By Amy Davidson Sorkin 

On Tuesday, Judge Aileen Cannon, of the Southern District of Florida, said that she simply does not know when Donald Trump will go to trial in her courtroom. Jack Smith, the special counsel, had charged Trump with thirty-two counts under the Espionage Act, for allegedly hoarding national-security documents at Mar-a-Lago, and with another eight counts involving obstruction and false statements. The trial had tentatively been set for May 20th. Now, following Judge Cannon’s order, the prosecutors will have to hope for an update at a “status conference” hearing on July 22nd—which, as it happens, is four days after the Republican National Convention, where Trump will almost certainly get his party’s formal Presidential nomination, wraps up in Milwaukee. Cannon, in her order, said in effect that the whole business of the case has become much too complicated to proceed sooner. Unfortunately, for many reasons—not all of them under Cannon’s control—that may, indeed, be true.

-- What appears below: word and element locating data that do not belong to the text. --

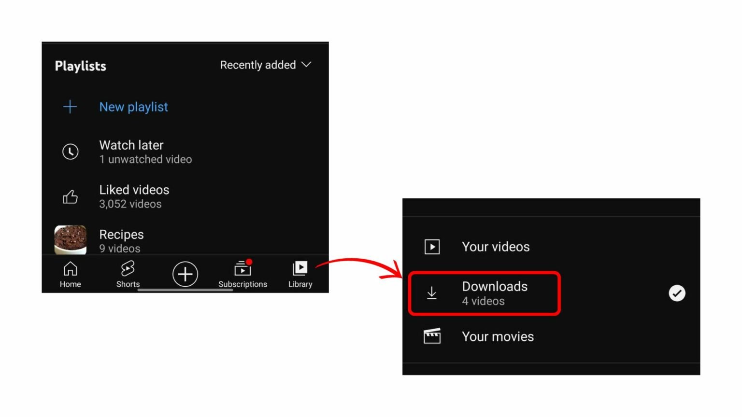Open the Liked videos playlist
The height and width of the screenshot is (417, 742).
click(x=134, y=196)
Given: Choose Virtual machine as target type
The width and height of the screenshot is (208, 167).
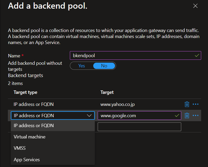Looking at the screenshot, I should [x=30, y=137].
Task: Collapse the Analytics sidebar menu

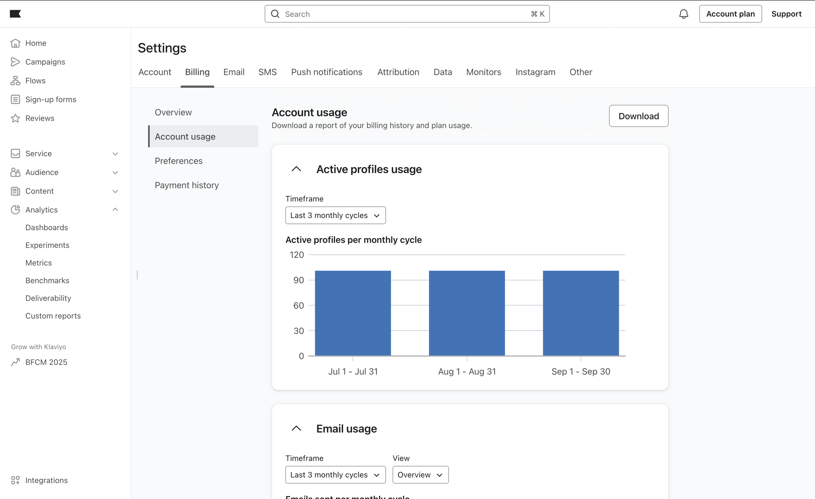Action: pyautogui.click(x=115, y=210)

There were, Cannon said, “myriad and interconnected” unresolved issues and “novel and difficult questions,” which made it “imprudent” to proceed sooner. For Smith’s team, these supposed mysteries might be boiled down to a couple of simple questions: Why can’t Cannon just move faster? Why won’t she shut Trump down, when he clearly wants delay for delay’s sake? (If Trump wins the election, he might kill the case.) “Each time the Court sets a new deadline in this case and attempts to keep it moving toward trial, the defendants reflexively ask for an adjournment,” the prosecutors wrote in a filing a few weeks ago. “That must stop.”